RUBÉN AMON
Fabien Barthez no se había retirado del fútbol. El fútbol le había retirado como una víctima expiatoria del trauma berlinés. No detuvo ninguno de los penaltis italianos. Tampoco pudo prevenir el cabezazo de Materazzi a la red ni darle un sentido patriótico ni visceral al brazalete de capitán. Se lo entregó Zidane antes de marcharse a la caseta. Había otros candidatos sobre el césped -Henry, Vieira, Thuram-, pero Zizou eligió al divino calvo porque Barthez acaudillaba la cuadrilla inconformista y transgresora de los bleus con los derechos patrimoniales de sus proezas deportivas. Ahora también era el depositario de un secreto que las cámaras de televisión violaron en diferido. Nadie mejor que el guardameta francés pudo contemplar la cornada de Zidane al pulcinella italiano. Barthez comprendió entonces que habían perdido el Campeonato del Mundo con la misma patología suicida de sus comunes excentricidades personales.
Sin sitio. Zidane había anunciado la retirada. Barthez, en cambio, se había limitado a concluir su relación contractual con el Olympique de Marsella. Era razonable la contingencia de una oferta profesional. No sólo por sus galones, su personalidad y su extravagante ejecutoria cosmopolita. También porque el finalista de un Campeonato del Mundo, tenga o no 35 años, parece legitimado a acomodarse en un equipo postinero o a exiliarse en las ligas de ultramar -Qatar, Dubai- que embalsaman a las glorias balompédicas con una pátina corrupta de petróleo. Barthez perdió la paciencia junto al teléfono. No hubo un solo equipo francés profesional dispuesto a garantizarle una jubilación digna ni a concederle el derecho de exorcizar la pesadilla berlinesa. «Me sentía capaz de jugar dos años más en plenitud física. No había pensado retirarme. Pero tampoco iba a esperar eternamente que llegara una proposición digna de tenerse en cuenta. La vida existe más allá del fútbol. Yo soy algo más que un portero», decía Barthez el pasado mes de octubre con más resignación que veneno.

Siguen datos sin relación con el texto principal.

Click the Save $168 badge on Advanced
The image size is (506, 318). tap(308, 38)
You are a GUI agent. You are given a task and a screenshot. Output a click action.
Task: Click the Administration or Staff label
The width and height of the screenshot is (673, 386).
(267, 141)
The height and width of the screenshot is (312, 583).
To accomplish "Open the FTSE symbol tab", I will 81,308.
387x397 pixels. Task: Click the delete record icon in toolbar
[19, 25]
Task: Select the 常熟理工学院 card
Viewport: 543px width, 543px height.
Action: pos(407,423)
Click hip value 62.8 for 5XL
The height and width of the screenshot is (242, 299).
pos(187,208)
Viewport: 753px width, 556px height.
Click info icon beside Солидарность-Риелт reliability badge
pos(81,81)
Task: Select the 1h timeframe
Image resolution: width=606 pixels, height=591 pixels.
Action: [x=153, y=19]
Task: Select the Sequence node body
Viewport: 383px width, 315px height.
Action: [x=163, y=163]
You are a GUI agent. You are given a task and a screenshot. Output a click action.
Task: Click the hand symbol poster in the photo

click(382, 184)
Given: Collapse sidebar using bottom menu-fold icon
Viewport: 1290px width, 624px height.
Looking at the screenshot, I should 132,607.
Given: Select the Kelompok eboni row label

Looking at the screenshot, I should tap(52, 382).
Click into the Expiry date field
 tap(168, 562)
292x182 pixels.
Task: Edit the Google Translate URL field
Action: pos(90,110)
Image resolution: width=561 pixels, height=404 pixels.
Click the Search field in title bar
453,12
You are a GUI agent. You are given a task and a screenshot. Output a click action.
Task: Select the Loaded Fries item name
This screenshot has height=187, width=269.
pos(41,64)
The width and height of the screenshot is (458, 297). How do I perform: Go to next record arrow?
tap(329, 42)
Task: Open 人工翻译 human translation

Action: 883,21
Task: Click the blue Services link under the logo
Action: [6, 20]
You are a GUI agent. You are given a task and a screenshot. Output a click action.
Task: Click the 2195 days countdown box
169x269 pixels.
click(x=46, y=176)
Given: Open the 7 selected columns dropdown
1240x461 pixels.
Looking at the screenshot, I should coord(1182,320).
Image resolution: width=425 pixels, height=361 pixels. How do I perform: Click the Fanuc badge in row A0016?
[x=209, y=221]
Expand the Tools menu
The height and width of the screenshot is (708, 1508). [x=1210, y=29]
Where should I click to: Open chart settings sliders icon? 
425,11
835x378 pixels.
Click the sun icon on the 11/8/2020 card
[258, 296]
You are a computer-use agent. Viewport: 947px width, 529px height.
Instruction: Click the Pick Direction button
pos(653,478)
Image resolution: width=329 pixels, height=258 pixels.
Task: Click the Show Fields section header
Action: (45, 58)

El regreso. Las últimas conclusiones palidecen delante del contrato que el mejor guardameta de la historia de Francia acaba de firmar con el Nantes (Primera División). Barthez llevaba seis meses sin jugar al fútbol, aunque el periodo de cuarentena ha servido para reconstruir su memoria y rehabilitar aquella calvicie que Laurent Blanc besaba con la devoción de un ritual propiciatorio. Ya sabemos que los porteros son una estirpe marginal, que no venden camisetas, que entrenan aparte como proscritos, que tienen miedo a los penaltis (es el título de un relato de Peter Handke) y que se desempeñan existencialmente en la soledad, pero el regreso de Barthez demuestra la longevidad de la especie, subraya el verbo corporativo de Dino Zoff («Sólo nosotros podemos llevar el número uno en la espalda») y le rescata del desafío que suponía demostrar si la vida existe más allá del fútbol.